WHAT YOU HAVE TO DO: Rewrite the stretch from the line containing "You are a computer-use agent. This" through the line containing "pyautogui.click(x=40, y=200)", substituting "settings icon" for "folder icon" and keeping everything else the same. Leave the pictures out.

RAW RECORDS:
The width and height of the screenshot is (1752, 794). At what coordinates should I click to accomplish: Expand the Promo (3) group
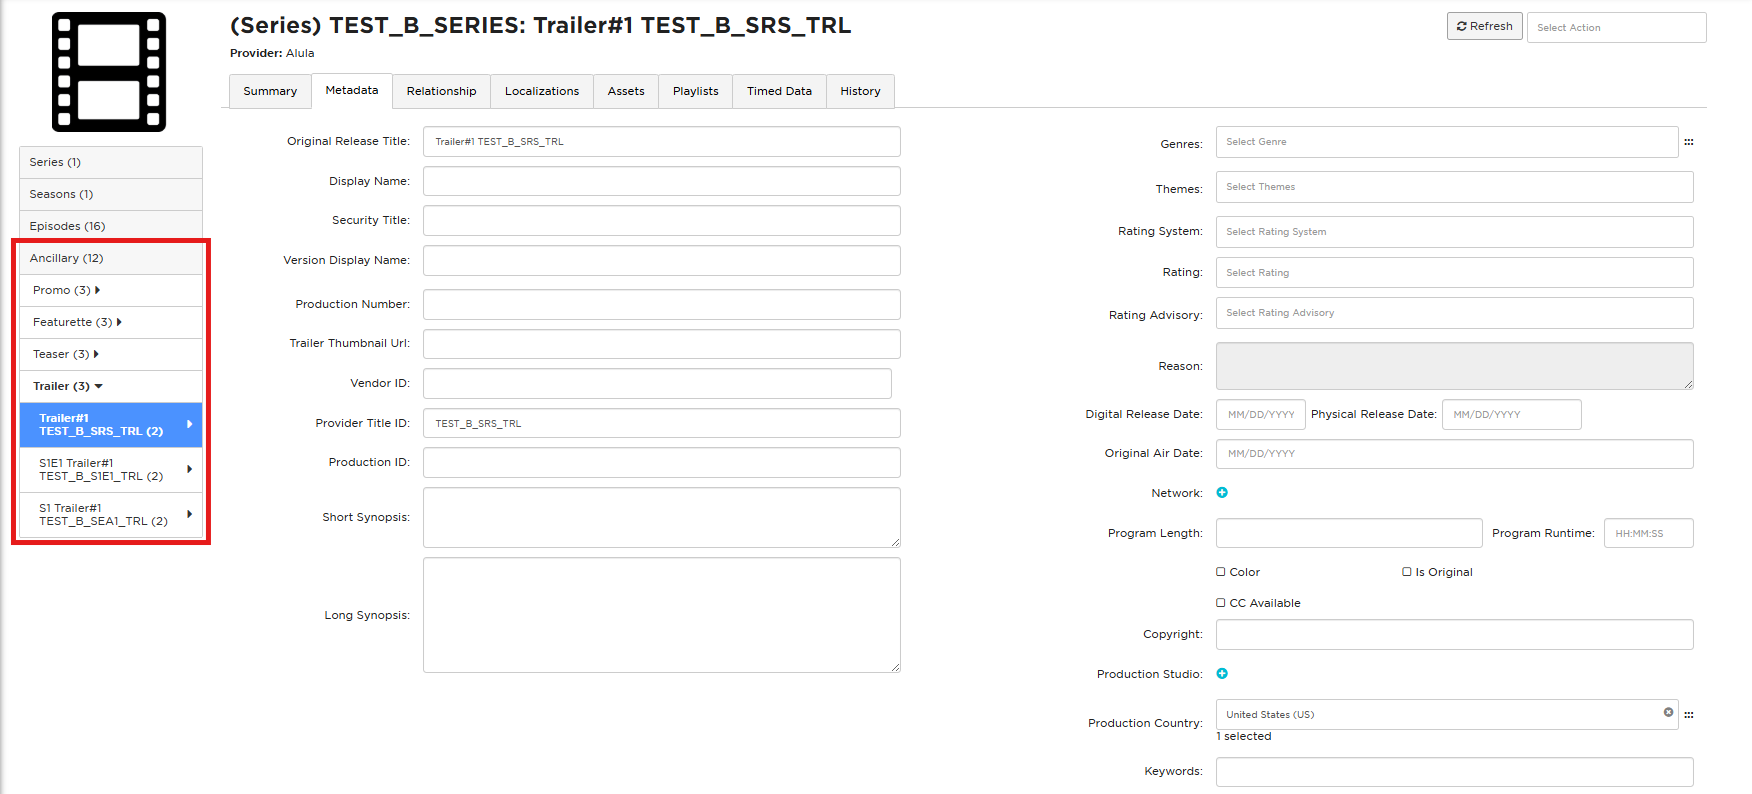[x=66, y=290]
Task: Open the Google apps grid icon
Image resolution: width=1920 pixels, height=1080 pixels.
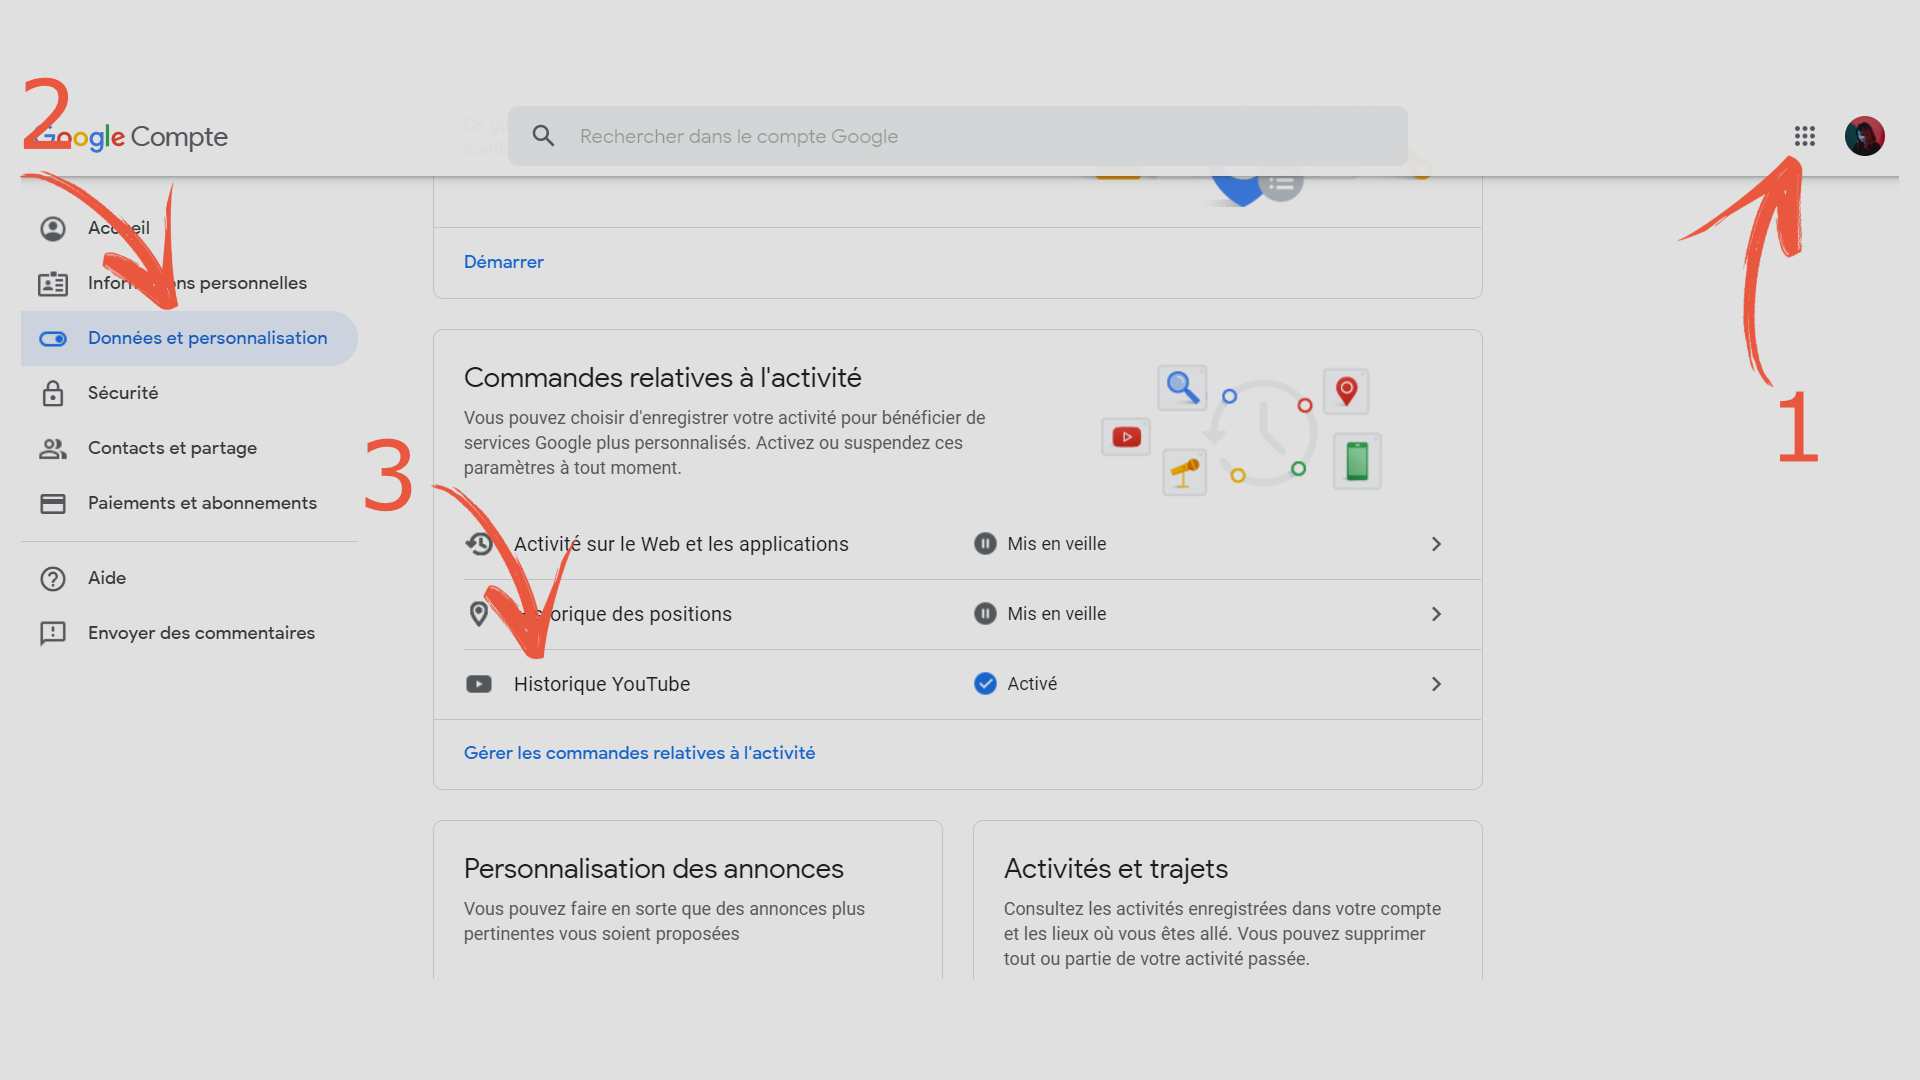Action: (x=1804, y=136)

...

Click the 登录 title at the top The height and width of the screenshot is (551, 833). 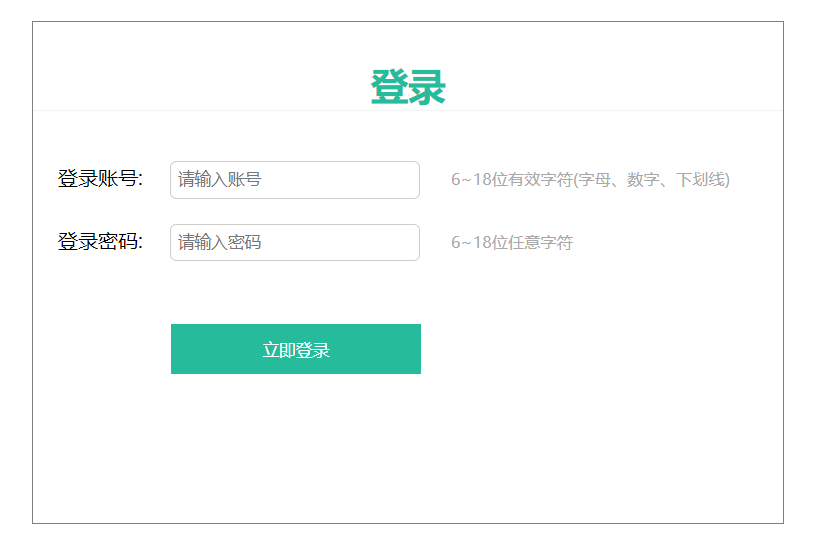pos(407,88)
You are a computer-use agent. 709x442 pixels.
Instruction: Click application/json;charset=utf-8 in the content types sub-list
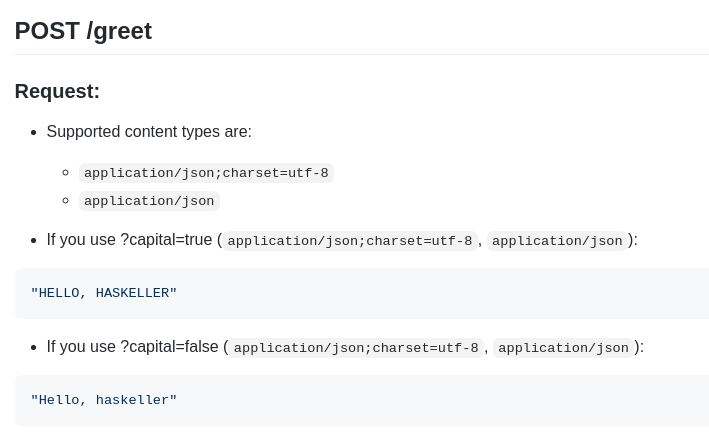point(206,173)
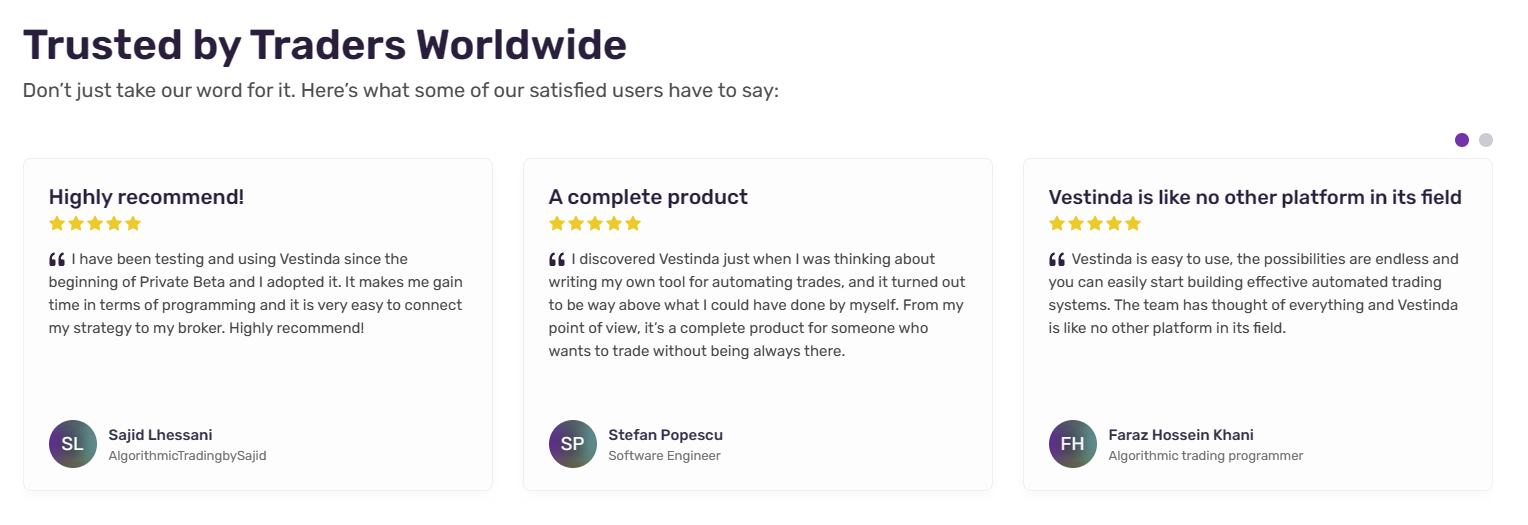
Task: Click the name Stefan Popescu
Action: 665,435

==

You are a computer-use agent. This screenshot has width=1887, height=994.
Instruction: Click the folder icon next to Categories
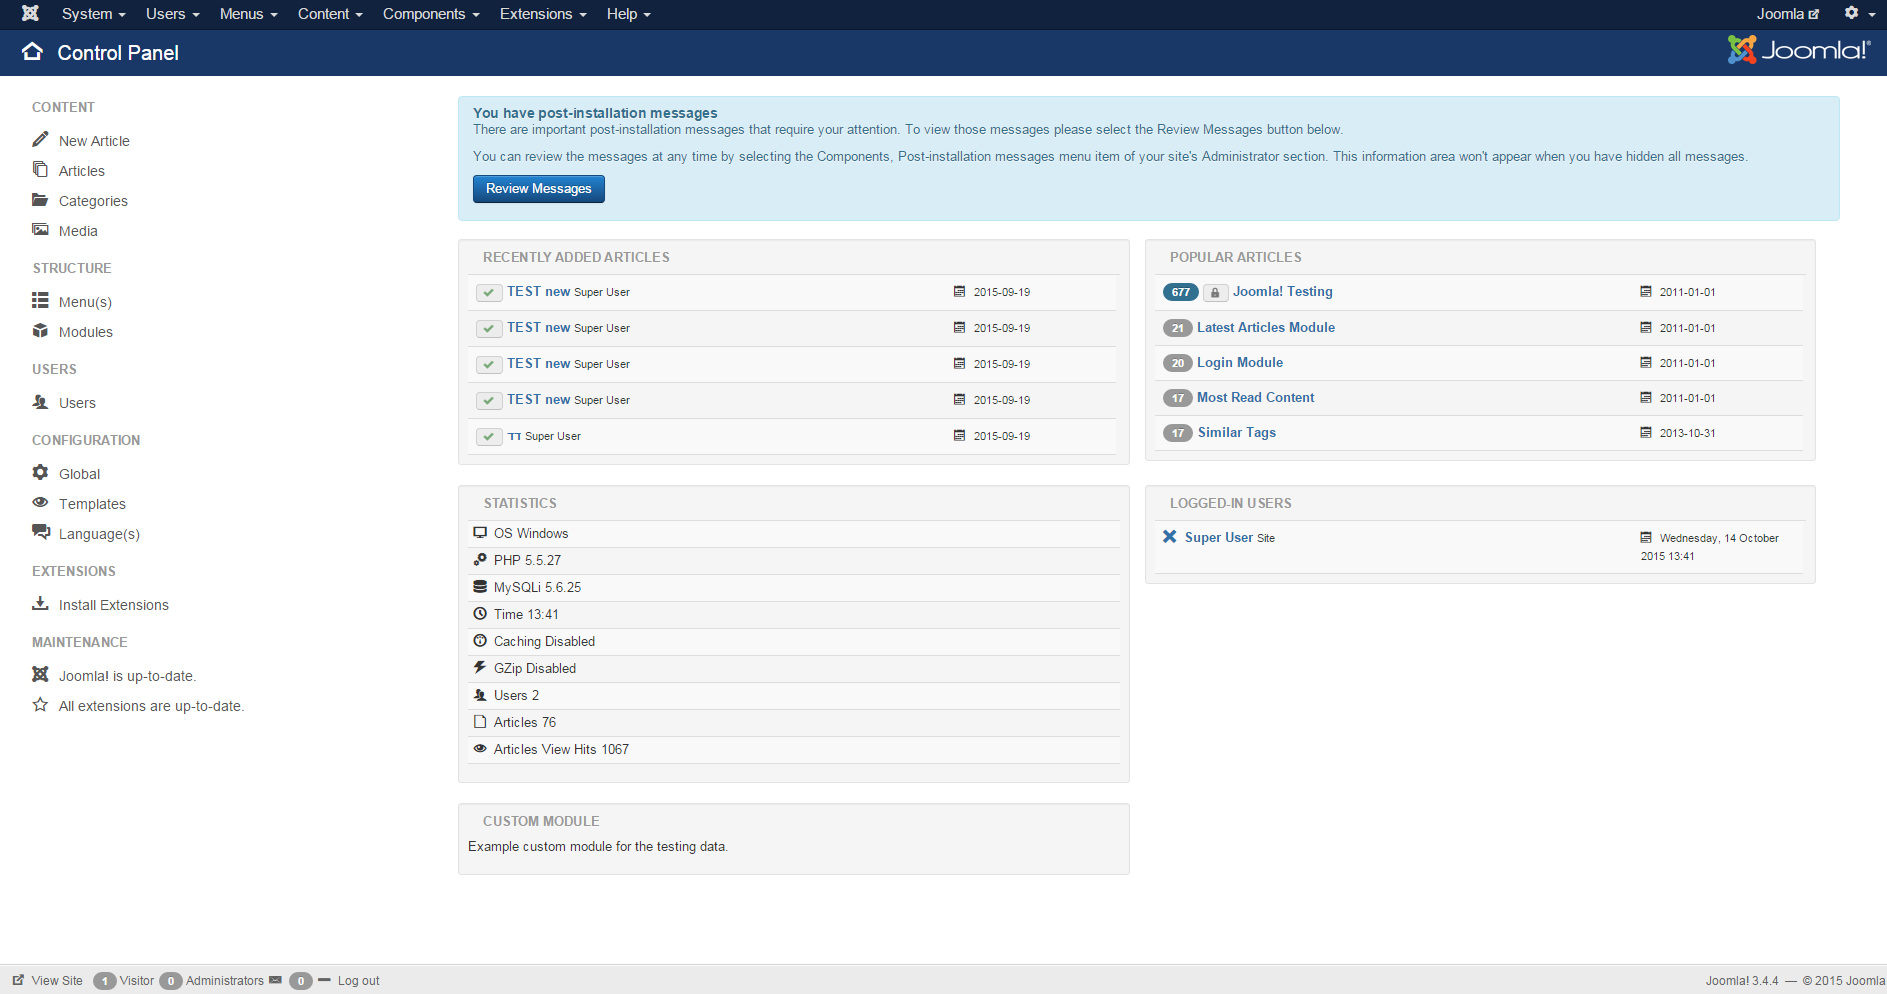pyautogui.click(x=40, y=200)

EXPECTED OUTPUT:
You are a computer-use agent. This screenshot has width=1887, height=994.
Instruction: Click the settings icon next to Categories
pyautogui.click(x=40, y=200)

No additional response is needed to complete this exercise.